- ANTARA FOTO/Wahyu Putro A
Faktor lain bencana yang disebabkan tangan manusia adalah degradasi lingkungan dan tata ruang. Kata Sutopo, hal ini yang memicu terjadinya banjir bandang di Garut. “Itu DAS-nya (Daerah Aliran Sungai) sudah rusak dan kritis karena fluktuasi debit air Sungai Cimanuk itu demikian besar atau meningkat, kemudian erosinya sangat tinggi, kawasan resapan air semakin berkurang, kemudian perumahan dibangun di bantaran sungai, sehingga ketika terjadi hujan lebat ya terjadi bencana dan tidak bisa dihindarkan.”

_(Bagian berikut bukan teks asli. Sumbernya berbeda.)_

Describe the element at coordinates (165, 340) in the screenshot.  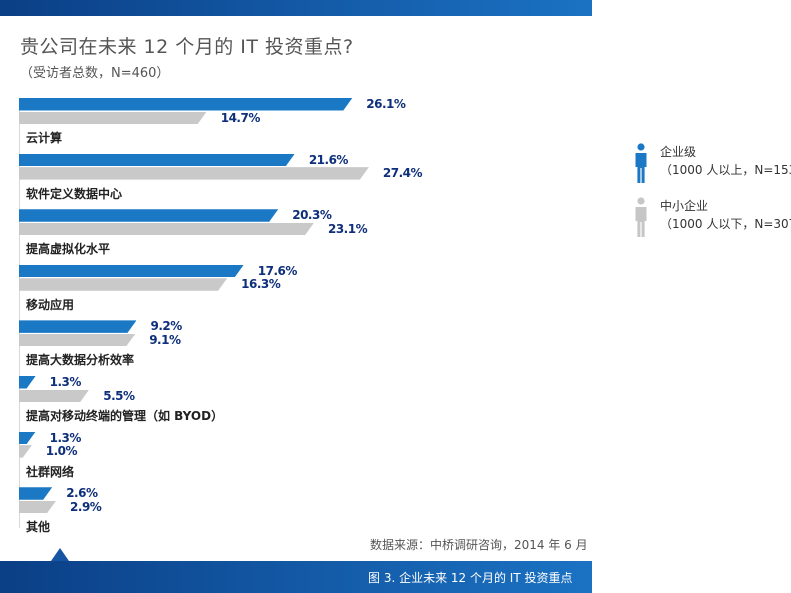
I see `data-label: 9.1%` at that location.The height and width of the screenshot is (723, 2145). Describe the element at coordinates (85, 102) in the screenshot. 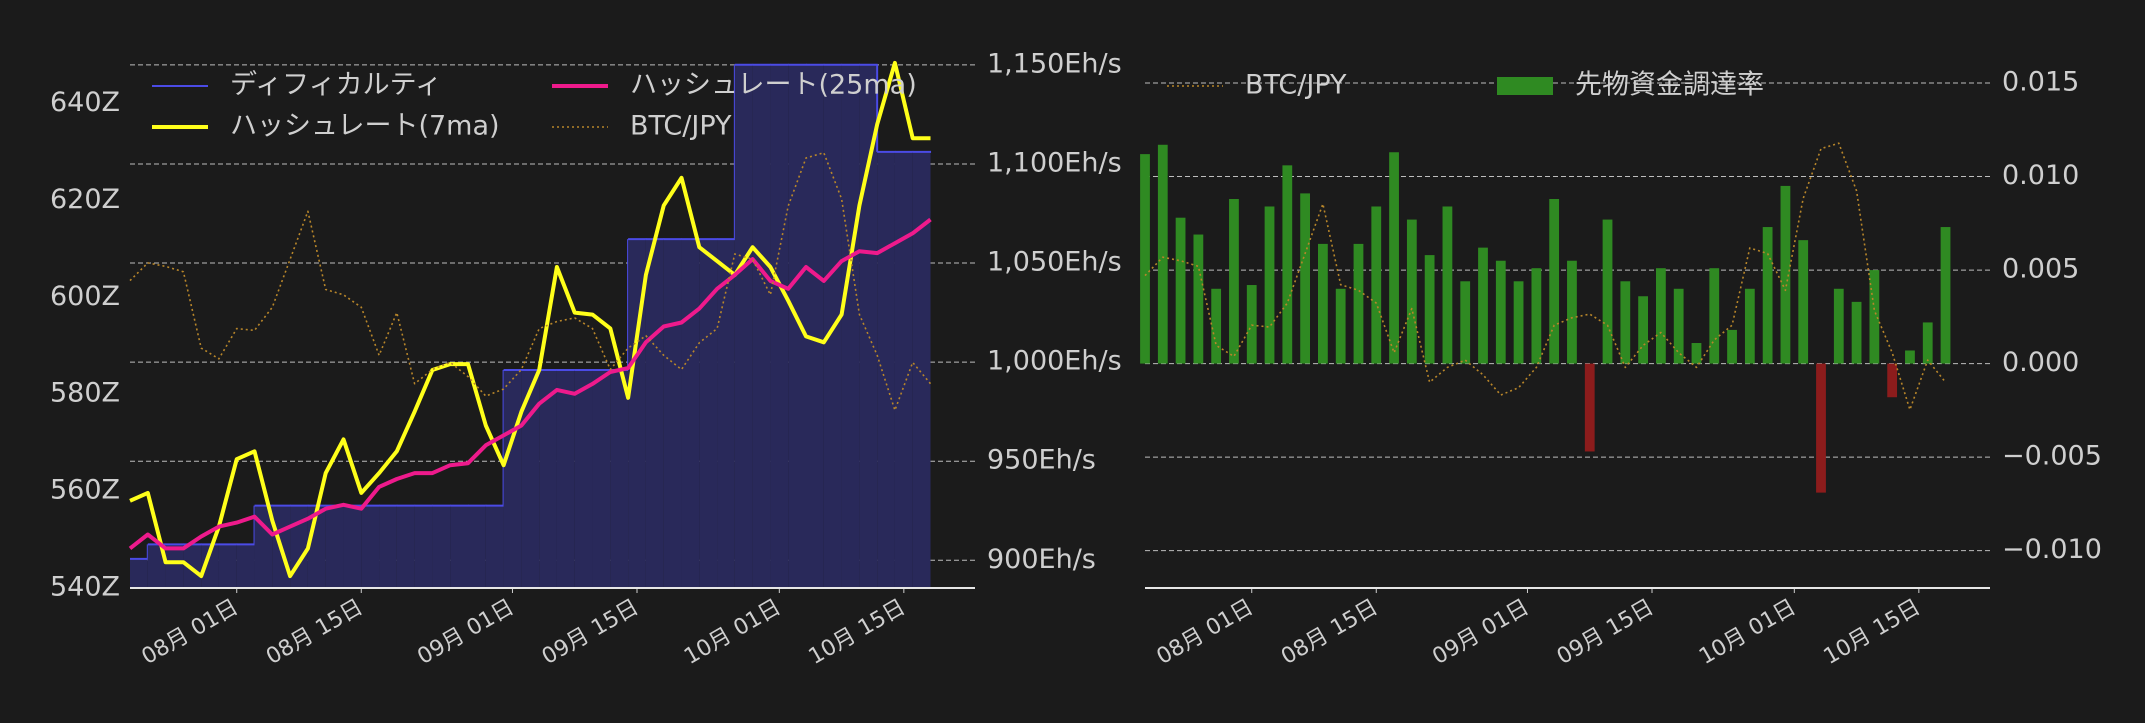

I see `y-tick-label: 640Z` at that location.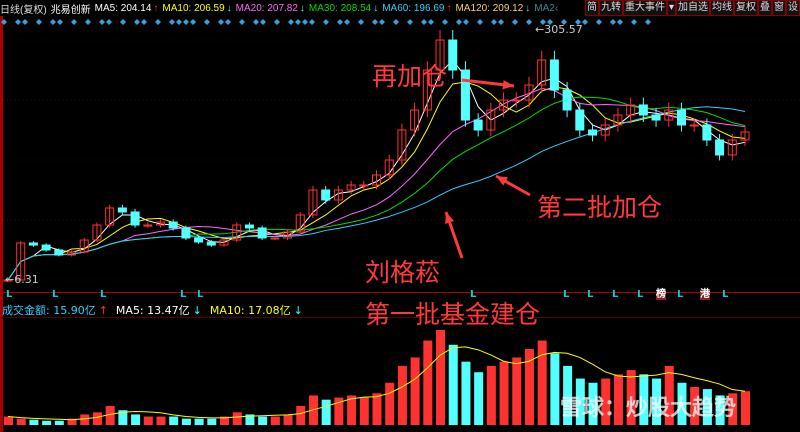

Faktor lainnya adalah masalah kepemimpinan. Hal ini termasuk lemahnya penegakan hukum sehingga perambahan kawasan hijau terus terjadi. Sebab jika ditilik dari aturan, pemerintah telah menelurkan banyak regulasi untuk menjamin keberlanjutan lingkungan hidup. Persoalannya justru pada implementasi.
Contoh paling nyata mengenai lemahnya implementasi adalah kasus robohnya Jembatan Kuning di Lembongan, Bali. Tiga hari sebelum roboh, sudah ada petugas yang menginspeksi, dan menyatakan jembatan dalam kondisi kritis sehingga tak layak digunakan untuk penyeberangan. Kenyataanya, walau rambu peringatan mengenai kondisi kritis itu sudah dipasang, tetap saja masyarakat menggunakan jembatan untuk menyeberang. “300 orang secara bersamaan dan 17 motor melewati secara bersamaan, ya ambruk lah,” ucap Sutopo.
Antisipasi Pemerintah
Banyaknya potensi bencana yang mengancam ini sudah diantisipasi pemerintah. Tahun ini, pemerintah awalnya menganggarkan dana Rp306 miliar pada Kementerian Sosial untuk penanganan korban bencana. Namun jumlah ini dipangkas Rp95 miliar karena kondisi keuangan sedang sulit sehingga hanya menjadi Rp211 milyar. “Dan yang sudah terpakai Rp195 miliar,” ujar Adhy Karyono, Direktur Perlindungan Sosial Korban Bencana Alam Kementerian Sosial, di ruang kerjanya, Jakarta, Jumat, 21 Oktober 2016.
Menurut Adhy, fenomena La Nina tahun ini memaksa pemerintah menggunakan banyak anggaran. Total ada 1,112 juta warga terdampak bencana yang sudah ditangani menggunakan dana itu. Di antara mereka, ada keluarga 200 korban meninggal dunia yang mendapatkan santunan. Padahal, bencana diprediksi akan terus meningkat ke depannya, sehingga ada kemungkinan dana tersisa tak mencukupi.
Selama penanganan bencana, Kementerian Sosial wajib memenuhi kebutuhan dasar untuk korban bencana, seperti menyediakan logistik, penampungan, dan perlindungan pada pengungsi. Setelah bencana selesai, mereka juga harus mendukung korban bencana dengan psikososial dan jaminan hidup, serta memindahkan lokasi tempat tinggal sehingga mereka bisa hidup normal kembali.